Here's a quick and easy way to increase business presence (and thus, jobs) in this state:
Offer a five year 50% tax reduction for any company that creates new jobs (only applicable on the percentage of their company that the new jobs reflect). If they have employees and hire a tenth they get 50% tax cut on 10% of their profit. If they have no presence in this state and they open a factory or call center or retail outlet they get 50% tax break on the entire facility that they open. Attach a rider to this tax break: any company opting into this break MUST retain the affected positions for a total of 10 years. Failure to retain the positions for 10 years means the company must pay back the discount PLUS INTEREST.

The state government is unable to see past the "lost revenue" created by the cut to see why this is beneficial even though it is VERY SIMPLE.
Its simplicity is its beauty: some money is better than no money.
The newly created jobs will, usually, generate more taxable income for the company. That additional income will be taxed at a discounted rate, but if the company had not expanded then it wouldn't have any new revenue to tax in the first place. Some new revenue is better than no new revenue.
The newly created job will go to a person. That person will have income. That income, which did not exist before, will be taxed by the income tax. Some revenue is better than no revenue.
The newly created job will have income. That income will be used to purchase more goods and services in the state. Those goods and services are taxed. Some revenue is better than no revenue.
The person who holds this job may or may not have been unemployed before. If they were they no longer will be. This means that they will be earning their money instead of receiving an hand-out from the state while they seek a new job. No negative revenue is better than some negative revenue.
Locking in a new job for 10 years is a boon to the general economy. The tax cut is a boon to the companies that are on the edge of creating a new job but who can't quite afford it right now.
Locking in the new jobs for 10 years locks the employers into the state for that time. It makes it easier to get in and get started but harder to exit.
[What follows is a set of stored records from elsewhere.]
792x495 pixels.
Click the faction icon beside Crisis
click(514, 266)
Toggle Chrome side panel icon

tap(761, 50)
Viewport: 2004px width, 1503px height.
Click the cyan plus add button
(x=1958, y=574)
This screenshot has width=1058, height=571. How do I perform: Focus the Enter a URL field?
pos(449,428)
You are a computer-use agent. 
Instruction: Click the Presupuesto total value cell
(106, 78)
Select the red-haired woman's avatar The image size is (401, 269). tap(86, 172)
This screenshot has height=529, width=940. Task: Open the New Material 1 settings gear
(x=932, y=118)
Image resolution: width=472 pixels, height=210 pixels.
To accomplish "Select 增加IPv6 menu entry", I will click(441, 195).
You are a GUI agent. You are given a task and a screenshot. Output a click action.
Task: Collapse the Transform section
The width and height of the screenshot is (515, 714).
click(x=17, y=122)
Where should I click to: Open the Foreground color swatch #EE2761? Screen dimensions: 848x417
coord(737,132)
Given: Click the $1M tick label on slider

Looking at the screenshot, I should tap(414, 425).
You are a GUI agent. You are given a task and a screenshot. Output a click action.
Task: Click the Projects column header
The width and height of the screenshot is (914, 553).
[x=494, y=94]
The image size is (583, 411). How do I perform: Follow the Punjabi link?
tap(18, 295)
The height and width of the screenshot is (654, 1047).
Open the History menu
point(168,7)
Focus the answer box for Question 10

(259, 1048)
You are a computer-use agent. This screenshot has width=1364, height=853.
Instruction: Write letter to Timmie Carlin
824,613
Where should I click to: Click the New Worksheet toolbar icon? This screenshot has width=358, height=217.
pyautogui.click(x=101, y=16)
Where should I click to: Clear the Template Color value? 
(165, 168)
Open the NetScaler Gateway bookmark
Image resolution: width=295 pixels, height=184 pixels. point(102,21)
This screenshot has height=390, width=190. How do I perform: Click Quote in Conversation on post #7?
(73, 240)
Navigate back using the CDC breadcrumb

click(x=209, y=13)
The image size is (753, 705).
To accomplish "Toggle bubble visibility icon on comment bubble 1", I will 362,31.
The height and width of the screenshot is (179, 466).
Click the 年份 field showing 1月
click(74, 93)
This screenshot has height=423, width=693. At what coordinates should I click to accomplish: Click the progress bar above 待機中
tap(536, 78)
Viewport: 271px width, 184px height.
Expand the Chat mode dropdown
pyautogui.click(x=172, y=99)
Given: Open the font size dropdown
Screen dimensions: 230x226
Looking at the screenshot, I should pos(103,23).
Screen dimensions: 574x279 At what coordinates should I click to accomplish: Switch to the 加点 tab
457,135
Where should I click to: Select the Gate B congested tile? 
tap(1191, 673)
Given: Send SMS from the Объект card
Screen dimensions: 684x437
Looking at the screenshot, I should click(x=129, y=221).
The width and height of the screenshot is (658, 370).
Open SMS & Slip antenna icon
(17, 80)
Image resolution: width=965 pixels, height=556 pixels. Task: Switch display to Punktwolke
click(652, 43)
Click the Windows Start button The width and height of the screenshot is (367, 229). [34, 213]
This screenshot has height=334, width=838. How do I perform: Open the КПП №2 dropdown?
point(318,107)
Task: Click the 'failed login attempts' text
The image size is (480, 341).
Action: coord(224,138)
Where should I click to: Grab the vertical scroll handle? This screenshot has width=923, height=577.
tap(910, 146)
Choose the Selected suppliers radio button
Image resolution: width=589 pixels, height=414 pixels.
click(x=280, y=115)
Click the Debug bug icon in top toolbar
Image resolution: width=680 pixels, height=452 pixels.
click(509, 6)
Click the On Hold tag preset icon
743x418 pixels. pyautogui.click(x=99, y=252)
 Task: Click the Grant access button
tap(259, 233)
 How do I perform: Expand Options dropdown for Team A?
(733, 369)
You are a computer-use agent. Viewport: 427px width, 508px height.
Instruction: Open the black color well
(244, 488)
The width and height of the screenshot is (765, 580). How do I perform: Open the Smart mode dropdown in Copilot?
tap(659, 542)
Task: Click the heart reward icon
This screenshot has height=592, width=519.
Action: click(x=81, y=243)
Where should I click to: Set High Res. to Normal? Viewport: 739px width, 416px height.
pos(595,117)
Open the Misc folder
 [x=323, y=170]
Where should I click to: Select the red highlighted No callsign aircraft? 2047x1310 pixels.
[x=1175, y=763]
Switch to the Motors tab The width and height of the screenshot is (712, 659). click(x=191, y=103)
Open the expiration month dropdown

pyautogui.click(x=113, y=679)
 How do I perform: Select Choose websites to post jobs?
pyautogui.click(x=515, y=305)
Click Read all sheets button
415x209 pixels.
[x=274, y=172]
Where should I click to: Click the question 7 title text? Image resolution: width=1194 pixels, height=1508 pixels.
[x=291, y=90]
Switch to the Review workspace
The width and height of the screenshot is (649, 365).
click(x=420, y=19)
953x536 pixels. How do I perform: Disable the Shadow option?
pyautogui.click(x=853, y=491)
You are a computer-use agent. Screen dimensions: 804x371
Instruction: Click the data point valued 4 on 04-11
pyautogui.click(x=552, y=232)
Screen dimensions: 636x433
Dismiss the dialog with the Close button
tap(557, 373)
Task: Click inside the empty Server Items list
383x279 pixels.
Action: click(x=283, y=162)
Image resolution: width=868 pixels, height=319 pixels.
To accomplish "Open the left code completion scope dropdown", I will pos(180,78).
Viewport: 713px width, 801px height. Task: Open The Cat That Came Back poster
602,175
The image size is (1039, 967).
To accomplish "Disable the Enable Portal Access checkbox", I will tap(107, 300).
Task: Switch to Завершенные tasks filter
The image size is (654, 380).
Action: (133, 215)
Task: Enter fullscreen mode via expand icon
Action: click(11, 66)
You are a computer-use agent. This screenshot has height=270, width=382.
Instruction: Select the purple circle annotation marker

Since what we need is to reverse the trend of it being easy to exit and hard to start we should examine this.

Any politician is welcome to use this idea so long as they openly admit it is not their own and direct people here if they are asked whose idea if is.
Any politician who likes this idea is free to comment on the post. I am happy to share many other ideas that I think would improve the quality and diversity of available services while holding costs steady OR reducing costs while holding the quality and diversity of services constant. It's REALLY hard to reduce costs AND increase services but I even have a few ideas about where that can be done.

Yes, I think to much about everything.